5. Except for the obligations set forth in this Agreement or any other written agreement executed and delivered by both parties, nothing contained in this Agreement or otherwise shall be deemed to create a duty on the part of Company, or otherwise require Company, to enter into discussions, negotiate any agreement or consummate any business transaction relating to any Relationship.
6. Company acknowledges that ACTION1 will have no adequate remedy at law if it violates any of the provisions of this Agreement. Accordingly, ACTION1 shall have the right, in addition to any other rights and remedies it may have, at law, in equity or otherwise, to seek in any court of competent jurisdiction injunctive relief to restrain any breach or threatened breach hereof or otherwise to specifically enforce any of the provisions of this Agreement, and without the necessity of posting any bond or surety of any kind.

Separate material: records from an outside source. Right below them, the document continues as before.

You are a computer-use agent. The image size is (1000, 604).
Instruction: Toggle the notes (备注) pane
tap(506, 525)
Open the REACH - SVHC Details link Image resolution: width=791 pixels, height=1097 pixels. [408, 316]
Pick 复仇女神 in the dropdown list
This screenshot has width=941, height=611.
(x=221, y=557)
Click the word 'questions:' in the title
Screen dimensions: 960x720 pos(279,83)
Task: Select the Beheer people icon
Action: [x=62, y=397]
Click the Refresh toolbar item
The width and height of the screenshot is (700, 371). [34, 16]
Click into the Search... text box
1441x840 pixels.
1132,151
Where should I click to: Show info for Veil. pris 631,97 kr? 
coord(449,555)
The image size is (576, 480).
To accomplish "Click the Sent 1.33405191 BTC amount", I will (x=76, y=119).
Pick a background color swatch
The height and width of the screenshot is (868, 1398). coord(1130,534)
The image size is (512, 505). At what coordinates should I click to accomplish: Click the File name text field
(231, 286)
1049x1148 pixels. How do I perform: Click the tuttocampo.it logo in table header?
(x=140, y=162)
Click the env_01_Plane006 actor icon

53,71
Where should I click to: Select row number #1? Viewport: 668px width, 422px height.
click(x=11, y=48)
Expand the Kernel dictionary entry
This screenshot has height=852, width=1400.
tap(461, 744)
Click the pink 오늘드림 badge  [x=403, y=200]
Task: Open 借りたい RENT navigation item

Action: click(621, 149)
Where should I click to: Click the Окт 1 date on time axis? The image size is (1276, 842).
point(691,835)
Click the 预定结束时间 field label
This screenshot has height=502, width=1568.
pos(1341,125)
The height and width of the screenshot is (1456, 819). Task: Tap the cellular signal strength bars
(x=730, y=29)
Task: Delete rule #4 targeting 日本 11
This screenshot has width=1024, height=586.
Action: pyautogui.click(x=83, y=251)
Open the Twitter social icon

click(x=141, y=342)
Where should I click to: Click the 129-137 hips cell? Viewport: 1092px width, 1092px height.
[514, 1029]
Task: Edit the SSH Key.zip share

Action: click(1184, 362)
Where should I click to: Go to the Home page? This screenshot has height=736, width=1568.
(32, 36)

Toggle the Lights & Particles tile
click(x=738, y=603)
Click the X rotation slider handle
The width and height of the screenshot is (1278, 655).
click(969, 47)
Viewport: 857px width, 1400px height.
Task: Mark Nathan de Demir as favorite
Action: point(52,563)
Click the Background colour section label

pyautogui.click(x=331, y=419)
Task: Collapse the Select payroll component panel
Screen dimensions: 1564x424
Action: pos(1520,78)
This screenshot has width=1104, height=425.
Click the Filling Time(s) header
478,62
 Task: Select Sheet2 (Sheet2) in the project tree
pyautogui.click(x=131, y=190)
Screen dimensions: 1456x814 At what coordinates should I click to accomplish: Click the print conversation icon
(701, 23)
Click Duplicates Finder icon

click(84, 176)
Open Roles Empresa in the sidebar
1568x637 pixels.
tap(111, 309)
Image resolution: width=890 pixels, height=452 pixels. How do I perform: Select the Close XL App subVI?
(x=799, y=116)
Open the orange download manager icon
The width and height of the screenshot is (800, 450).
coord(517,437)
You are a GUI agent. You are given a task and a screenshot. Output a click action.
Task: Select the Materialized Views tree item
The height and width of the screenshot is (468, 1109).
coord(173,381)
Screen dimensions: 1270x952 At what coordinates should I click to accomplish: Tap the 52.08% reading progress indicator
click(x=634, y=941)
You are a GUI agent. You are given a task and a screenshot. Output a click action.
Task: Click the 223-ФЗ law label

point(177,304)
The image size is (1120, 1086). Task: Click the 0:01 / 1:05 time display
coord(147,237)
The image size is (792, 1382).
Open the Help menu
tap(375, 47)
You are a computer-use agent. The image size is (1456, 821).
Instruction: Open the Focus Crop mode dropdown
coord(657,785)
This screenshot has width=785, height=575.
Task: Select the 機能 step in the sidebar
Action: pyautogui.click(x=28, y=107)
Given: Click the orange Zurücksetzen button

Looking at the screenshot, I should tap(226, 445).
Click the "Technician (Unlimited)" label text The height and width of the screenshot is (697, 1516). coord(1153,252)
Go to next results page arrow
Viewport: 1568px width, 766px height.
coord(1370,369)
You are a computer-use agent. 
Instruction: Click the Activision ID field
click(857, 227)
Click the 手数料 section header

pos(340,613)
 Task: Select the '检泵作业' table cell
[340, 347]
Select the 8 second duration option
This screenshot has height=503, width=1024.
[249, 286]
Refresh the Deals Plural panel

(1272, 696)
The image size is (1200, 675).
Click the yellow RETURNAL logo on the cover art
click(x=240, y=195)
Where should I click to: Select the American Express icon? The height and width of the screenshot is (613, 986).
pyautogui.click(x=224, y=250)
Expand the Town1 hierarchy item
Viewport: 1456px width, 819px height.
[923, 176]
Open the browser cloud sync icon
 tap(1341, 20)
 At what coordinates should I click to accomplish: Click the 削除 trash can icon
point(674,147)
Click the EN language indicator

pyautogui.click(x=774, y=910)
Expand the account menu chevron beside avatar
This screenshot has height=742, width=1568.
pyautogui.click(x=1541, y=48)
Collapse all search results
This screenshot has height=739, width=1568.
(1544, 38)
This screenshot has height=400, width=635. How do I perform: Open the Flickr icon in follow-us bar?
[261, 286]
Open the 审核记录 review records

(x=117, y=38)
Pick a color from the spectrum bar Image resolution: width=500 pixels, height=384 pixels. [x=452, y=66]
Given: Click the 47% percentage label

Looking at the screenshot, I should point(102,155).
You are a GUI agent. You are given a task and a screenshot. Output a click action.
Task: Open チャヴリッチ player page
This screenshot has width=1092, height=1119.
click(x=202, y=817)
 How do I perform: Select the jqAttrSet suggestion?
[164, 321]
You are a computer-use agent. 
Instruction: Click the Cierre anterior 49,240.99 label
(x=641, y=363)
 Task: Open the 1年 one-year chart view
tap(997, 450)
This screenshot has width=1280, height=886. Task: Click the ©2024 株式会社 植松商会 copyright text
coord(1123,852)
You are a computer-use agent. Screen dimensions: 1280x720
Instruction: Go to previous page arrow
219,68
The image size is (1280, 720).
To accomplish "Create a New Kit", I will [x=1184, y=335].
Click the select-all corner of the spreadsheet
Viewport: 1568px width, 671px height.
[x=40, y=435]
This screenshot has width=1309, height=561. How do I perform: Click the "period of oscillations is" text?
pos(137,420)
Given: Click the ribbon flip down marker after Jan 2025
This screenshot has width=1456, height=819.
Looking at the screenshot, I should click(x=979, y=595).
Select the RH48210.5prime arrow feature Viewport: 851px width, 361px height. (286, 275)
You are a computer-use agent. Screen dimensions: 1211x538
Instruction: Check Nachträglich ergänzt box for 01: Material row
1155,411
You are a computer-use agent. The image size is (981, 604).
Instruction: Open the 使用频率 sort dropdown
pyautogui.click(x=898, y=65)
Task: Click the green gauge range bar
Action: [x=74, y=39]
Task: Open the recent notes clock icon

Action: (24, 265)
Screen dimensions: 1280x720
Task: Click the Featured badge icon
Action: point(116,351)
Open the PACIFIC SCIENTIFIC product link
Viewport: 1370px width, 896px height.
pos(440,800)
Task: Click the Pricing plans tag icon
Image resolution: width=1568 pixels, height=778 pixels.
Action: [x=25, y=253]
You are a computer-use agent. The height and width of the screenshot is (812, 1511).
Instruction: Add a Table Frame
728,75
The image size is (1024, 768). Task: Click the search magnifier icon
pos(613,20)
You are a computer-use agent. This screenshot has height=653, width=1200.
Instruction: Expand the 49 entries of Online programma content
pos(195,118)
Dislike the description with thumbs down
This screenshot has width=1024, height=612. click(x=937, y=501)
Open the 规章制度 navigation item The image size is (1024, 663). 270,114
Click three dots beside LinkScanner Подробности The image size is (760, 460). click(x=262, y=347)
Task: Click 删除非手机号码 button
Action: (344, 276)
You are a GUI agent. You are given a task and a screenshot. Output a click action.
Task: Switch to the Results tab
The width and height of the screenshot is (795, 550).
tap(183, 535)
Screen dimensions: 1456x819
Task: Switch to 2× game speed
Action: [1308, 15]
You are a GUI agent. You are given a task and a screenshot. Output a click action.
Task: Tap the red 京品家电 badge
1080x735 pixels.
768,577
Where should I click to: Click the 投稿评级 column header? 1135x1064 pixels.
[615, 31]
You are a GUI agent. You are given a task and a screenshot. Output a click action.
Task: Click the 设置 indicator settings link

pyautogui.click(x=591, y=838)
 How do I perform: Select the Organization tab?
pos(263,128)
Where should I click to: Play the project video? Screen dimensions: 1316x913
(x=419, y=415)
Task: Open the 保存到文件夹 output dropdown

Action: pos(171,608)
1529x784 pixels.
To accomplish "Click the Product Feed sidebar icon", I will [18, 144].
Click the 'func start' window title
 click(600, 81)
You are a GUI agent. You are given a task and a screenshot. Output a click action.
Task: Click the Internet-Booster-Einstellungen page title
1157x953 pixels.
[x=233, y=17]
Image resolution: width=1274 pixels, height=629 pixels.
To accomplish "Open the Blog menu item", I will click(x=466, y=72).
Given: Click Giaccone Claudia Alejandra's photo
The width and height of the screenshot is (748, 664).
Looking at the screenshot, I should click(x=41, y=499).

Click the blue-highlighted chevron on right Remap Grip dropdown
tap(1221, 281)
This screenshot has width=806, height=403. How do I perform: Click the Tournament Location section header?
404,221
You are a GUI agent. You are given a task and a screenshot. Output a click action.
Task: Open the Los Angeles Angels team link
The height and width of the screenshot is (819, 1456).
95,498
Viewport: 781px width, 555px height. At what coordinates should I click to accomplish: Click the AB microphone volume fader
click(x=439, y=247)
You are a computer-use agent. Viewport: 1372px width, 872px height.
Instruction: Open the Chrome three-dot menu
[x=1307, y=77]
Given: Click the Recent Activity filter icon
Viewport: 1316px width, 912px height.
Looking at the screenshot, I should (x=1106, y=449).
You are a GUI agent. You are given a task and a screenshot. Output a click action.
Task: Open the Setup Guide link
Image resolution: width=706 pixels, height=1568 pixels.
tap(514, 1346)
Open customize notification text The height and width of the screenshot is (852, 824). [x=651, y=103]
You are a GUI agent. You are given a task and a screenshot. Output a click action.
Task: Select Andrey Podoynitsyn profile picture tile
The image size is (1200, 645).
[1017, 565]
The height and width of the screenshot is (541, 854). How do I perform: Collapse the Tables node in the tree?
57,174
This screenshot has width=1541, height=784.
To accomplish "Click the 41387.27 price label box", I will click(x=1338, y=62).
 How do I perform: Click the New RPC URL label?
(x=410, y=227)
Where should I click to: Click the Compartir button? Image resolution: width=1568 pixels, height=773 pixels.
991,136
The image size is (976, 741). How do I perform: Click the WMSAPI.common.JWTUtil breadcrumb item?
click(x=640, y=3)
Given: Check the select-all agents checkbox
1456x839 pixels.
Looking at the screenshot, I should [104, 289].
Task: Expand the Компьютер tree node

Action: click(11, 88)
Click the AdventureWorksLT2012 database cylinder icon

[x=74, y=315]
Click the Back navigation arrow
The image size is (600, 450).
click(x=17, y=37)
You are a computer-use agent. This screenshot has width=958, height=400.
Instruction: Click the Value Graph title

7. All materials and Confidential Information furnished to Company by ACTION1 shall remain the property of ACTION1 (or the third party from which ACTION1 obtained such materials or Confidential Information), and no license or other rights to any materials or Confidential Information of ACTION1 or any trademark, trade secret, patent, copyright, or other proprietary right owned or controlled by ACTION1 are acquired or obtained by Company (whether by estoppel, implication, or otherwise). ALL CONFIDENTIAL INFORMATION IS PROVIDED “AS IS,” WITHOUT ANY EXPRESS OR IMPLIED WARRANTIES, INCLUDING BUT NOT LIMITED TO A WARRANTY THAT IT IS ACCURATE OR COMPLETE OR A WARRANTY AGAINST INFRINGEMENT. Upon ACTION1’s request or upon termination of this Agreement, (i) all materials in the possession or control of Company or its Personnel or affiliates that reflect or embody Confidential Information disclosed by ACTION1 shall be returned promptly to ACTION1, together with any copies thereof, and (ii) Company and its Personnel and affiliates shall not use any of the Confidential Information
8. Wherever possible, each provision of this Agreement shall be interpreted in such manner as to be effective and valid under applicable law, but if any provision of this Agreement shall be prohibited by or invalid under applicable law, such provision shall be deemed modified to the extent necessary to make it enforceable under applicable law. If any such provision is not enforceable as set forth in the preceding sentence, the unenforceability of such provision shall not affect the other provisions of this Agreement, but this Agreement shall be construed as if such unenforceable provision had never been contained herein.
9. This Agreement, including the performance and enforceability hereof, will be governed by and construed in accordance with the laws of the State of Delaware, without reference to the principles of conflicts of law.